Here's the first mainstream media report on Prosper Days:
SF Business Times - Prosper CEO sees company benefiting from credit crunch
"Prosper CEO Chris Larsen said Monday that the San Francisco company is benefiting from the credit crunch that's sending more lenders and borrowers to the person-to-person lending marketplace.
More people with good credit are coming to Prosper as home equity loans and credit cards become harder to obtain, Larsen told 350 people attending the company's Prosper Days in San Francisco.
"Banks are retrenching so aggressively," he said. Prosper lenders have also pulled back on loans made to subprime borrowers.
Larsen also anticipates more people might be willing to lend on Prosper as rates fall on other investments following the Fed's dramatic rate cuts.
...Lenders attending Prosper Days made it clear that they're eager for the company to do more to crack down on fraud, even as Larsen touted Prosper's first conviction for someone committing fraud through Prosper."
According to posts by lenders on Prosper.org's forum and IRC, the man convicted of fraud on Prosper is Jehoshua Sean Kilen. The News Tribune reported on the case in November 2007 without mentioning Prosper:
Lakewood man off to prison for bank fraud
Lakewood resident Jehoshua Sean Kilen was sentenced Friday to 18 months in federal prison after being convicted of bank fraud, the U.S. Attorney's Office reported in a news release Friday.
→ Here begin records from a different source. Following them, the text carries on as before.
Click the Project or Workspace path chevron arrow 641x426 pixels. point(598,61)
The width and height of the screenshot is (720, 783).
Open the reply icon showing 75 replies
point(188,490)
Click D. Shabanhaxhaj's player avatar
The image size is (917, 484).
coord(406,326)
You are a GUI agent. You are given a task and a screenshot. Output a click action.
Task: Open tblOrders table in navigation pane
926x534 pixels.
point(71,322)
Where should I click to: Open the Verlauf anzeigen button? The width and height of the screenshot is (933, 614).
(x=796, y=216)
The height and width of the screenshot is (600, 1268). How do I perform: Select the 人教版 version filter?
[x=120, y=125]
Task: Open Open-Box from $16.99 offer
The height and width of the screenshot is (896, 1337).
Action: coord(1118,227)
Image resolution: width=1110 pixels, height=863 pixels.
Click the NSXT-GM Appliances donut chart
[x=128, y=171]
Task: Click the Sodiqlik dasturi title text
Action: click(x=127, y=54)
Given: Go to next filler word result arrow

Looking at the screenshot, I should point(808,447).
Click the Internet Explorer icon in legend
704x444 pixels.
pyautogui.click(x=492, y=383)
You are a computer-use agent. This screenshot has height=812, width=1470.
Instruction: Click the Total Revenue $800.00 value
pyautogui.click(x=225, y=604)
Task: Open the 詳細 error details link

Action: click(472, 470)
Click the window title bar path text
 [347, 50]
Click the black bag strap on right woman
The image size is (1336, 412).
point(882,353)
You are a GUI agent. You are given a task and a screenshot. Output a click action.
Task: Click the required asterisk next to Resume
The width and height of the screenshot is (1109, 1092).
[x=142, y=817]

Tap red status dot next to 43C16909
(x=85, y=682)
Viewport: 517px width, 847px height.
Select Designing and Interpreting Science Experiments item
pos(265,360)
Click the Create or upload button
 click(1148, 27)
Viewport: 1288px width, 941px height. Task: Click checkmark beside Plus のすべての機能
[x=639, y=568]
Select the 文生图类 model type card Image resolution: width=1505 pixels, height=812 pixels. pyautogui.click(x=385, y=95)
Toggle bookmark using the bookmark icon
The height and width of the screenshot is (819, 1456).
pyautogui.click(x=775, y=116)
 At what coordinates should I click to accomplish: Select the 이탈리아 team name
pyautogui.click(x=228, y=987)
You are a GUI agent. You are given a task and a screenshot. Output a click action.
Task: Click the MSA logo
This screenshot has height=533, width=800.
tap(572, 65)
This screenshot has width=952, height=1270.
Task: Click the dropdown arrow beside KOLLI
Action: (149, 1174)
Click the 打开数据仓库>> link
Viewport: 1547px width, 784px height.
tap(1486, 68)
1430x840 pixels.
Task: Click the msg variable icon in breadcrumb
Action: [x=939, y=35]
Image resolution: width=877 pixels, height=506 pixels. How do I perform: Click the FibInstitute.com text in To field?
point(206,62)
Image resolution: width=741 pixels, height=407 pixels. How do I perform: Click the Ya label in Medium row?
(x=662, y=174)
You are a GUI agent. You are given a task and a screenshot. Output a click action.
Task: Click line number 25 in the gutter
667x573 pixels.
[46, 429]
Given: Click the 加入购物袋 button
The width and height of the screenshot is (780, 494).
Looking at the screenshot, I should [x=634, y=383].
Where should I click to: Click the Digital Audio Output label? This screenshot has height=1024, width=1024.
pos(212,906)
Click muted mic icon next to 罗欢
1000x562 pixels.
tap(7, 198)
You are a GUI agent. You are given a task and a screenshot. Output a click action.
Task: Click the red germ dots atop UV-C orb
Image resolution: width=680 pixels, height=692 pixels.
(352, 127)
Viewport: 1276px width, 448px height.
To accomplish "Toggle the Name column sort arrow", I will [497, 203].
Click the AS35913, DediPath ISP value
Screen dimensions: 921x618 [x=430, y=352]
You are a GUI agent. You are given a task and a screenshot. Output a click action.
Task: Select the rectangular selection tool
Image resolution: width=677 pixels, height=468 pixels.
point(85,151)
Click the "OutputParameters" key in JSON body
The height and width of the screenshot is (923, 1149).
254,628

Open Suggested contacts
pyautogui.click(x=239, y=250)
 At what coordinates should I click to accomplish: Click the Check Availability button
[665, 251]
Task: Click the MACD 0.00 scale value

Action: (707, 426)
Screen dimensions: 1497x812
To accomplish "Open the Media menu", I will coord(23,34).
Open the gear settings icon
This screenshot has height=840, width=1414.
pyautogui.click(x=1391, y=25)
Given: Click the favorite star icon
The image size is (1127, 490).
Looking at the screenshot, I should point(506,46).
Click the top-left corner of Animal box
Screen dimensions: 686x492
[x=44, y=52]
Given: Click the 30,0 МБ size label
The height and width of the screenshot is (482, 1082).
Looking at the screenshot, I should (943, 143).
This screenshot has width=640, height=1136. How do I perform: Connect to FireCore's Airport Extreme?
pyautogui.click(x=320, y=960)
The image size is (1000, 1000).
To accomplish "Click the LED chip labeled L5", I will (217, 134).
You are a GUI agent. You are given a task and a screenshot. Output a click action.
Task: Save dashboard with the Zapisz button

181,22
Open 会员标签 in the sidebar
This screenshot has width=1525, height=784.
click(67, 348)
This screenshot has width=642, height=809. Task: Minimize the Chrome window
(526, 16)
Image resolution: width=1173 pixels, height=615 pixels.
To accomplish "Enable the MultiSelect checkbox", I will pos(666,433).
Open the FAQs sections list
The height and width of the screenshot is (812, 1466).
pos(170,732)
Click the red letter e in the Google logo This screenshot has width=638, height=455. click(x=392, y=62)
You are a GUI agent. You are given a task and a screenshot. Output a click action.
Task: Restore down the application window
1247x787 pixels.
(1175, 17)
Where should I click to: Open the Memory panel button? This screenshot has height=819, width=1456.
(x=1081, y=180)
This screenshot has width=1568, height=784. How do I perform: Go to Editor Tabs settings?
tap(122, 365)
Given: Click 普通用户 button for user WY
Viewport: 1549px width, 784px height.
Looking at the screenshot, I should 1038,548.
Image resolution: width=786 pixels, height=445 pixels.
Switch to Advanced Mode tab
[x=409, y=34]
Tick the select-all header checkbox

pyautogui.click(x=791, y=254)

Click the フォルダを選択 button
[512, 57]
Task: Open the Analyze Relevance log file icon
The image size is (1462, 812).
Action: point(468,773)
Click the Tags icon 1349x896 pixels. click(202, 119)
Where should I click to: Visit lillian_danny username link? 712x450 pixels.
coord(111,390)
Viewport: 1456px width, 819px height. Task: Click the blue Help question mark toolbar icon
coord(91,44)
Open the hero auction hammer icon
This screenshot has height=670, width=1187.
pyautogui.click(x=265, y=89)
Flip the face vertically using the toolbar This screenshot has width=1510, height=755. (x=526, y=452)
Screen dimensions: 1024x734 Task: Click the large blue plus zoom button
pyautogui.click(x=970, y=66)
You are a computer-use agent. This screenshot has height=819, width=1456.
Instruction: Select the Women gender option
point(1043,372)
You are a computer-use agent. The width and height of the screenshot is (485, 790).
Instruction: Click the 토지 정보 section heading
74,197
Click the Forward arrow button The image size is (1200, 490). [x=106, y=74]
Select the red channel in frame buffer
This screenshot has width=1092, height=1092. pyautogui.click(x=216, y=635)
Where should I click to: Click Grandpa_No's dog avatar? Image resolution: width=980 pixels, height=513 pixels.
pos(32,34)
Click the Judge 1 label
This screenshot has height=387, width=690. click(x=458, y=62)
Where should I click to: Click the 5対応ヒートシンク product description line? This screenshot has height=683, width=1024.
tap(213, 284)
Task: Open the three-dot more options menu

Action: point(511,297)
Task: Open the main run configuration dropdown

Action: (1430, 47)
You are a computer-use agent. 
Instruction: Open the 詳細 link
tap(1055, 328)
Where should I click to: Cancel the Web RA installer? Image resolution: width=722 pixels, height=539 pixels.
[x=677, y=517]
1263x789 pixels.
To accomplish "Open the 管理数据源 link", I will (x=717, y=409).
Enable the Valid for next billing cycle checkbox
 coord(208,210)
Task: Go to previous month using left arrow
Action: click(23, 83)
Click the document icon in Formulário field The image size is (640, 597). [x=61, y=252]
Kilen, a former employee of KeyBank, used insider information to identify inactive accounts that still had money in them. Some of the accounts were inactive because the customer had died, according to the release.
Kilen, 27, would transfer money from the inactive accounts into accounts he could withdraw cash from, federal authorities said. All told, he got away with $138,000 before getting caught.
The long arm of the law caught up with him in California in February and pleaded guilty in May in Tacoma.